Aujourd’hui, la France est en retard, mais des initiatives poussent comme des champignons, relayées par des collectifs tels que les Idéelles de Malakoff ou encore Nantes ville comestible. Elles s’adaptent avec ingéniosité aux configurations protéiformes, pour le plus grand bonheur des jardiniers refoulés ! Des projets de paysages comestibles, de micro-fermes (ZAC Doulon-Gohards à Nantes), de tours vivantes (Rennes), de fermes verticales (Sky greens à Singapour) voire de toits hydroponiques permettent d’introduire la production alimentaire au cœur des villes. Certains habitants ont même acquis l’art de transformer leur jardin en exploitation hyperproductive. Micro-jardin pour maxi récolte ! Exemple remarquable, la famille Chauffrey, près de Rouen, a produit, en 2015, 300 kg de fruits et légumes sur 150 m2 de terrain.
Tous les acteurs des villes vont devoir se mettre aux goûts du jour ! Architectes et urbanistes, par exemple, ont du pain sur la planche pour parler agriculture urbaine ! Car, chemin faisant, il se pourrait désormais que vous croisiez un enclos mobile poussé par un éleveur urbain. Il se pourrait aussi que des habitants vivant en HLM vous vendent leur fromage de chèvre ! Et eux n’attendront pas que ça se passe !

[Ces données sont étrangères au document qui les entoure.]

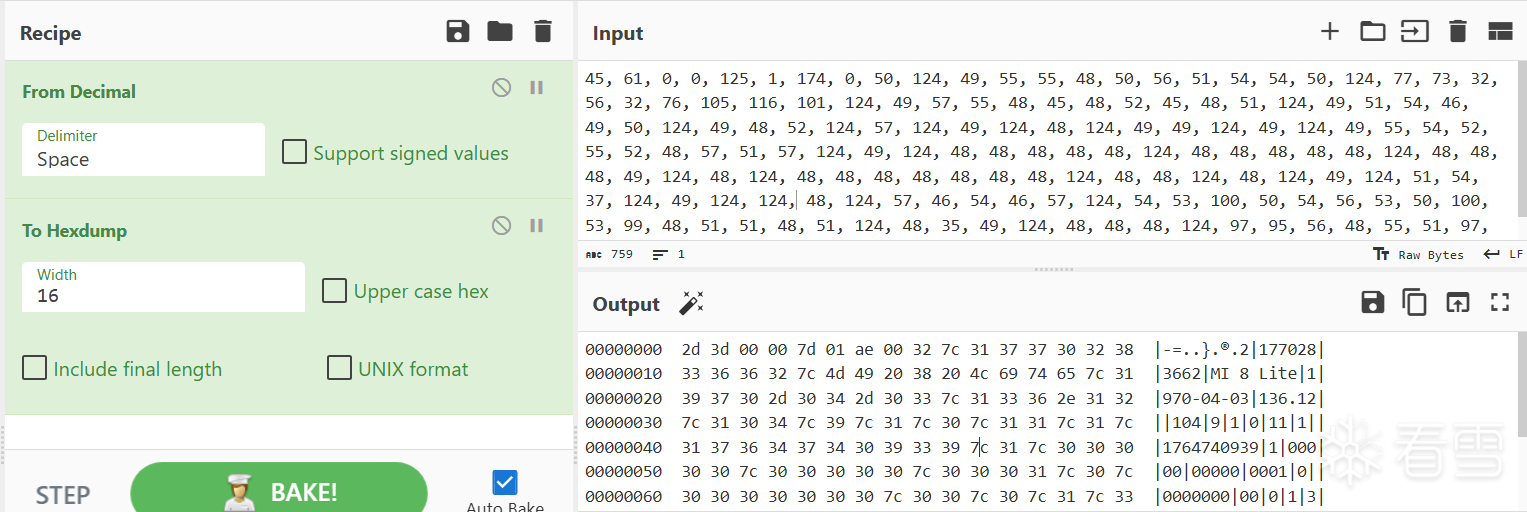Click the output magic wand icon

(x=691, y=303)
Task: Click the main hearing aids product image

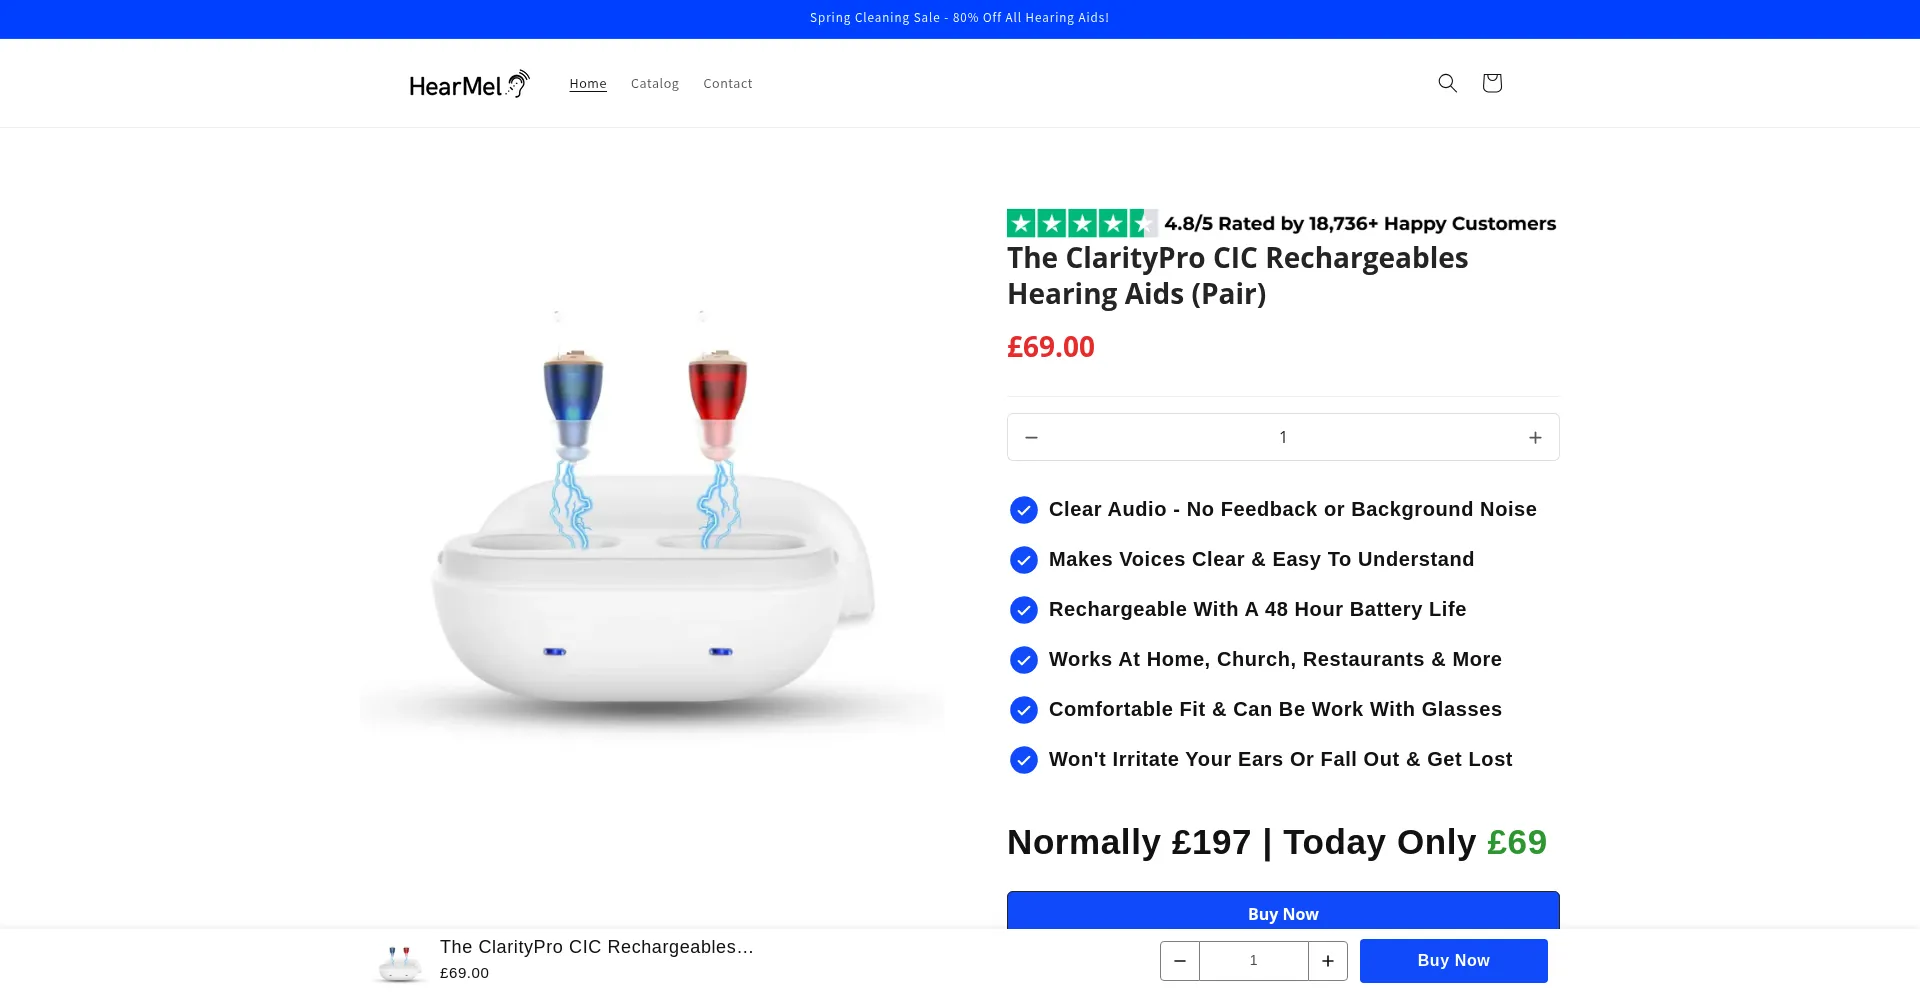Action: [x=651, y=520]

Alors ? Se loger ou se nourrir ?

Nul besoin de choisir ! À la question « faudra-t-il encore des paysans pour nourrir le monde ? » la réponse est oui ! Les consommateurs sont plus nombreux à déployer des réponses citoyennes pour compenser les timides résultats du législateur. Mais clé des villes ou clé des champs, demain, celles-ci pourraient n’ouvrir qu’une seule et même porte ! Agriculteurs, paysans ou jardiniers ingénieux devront relever collectivement le défi d’une production plus locale. Des assiettées de qualité pour tous, tout en permettant d’accueillir de nouveaux habitants ! Un art de vivre pour satisfaire rats des villes comme rats des champs.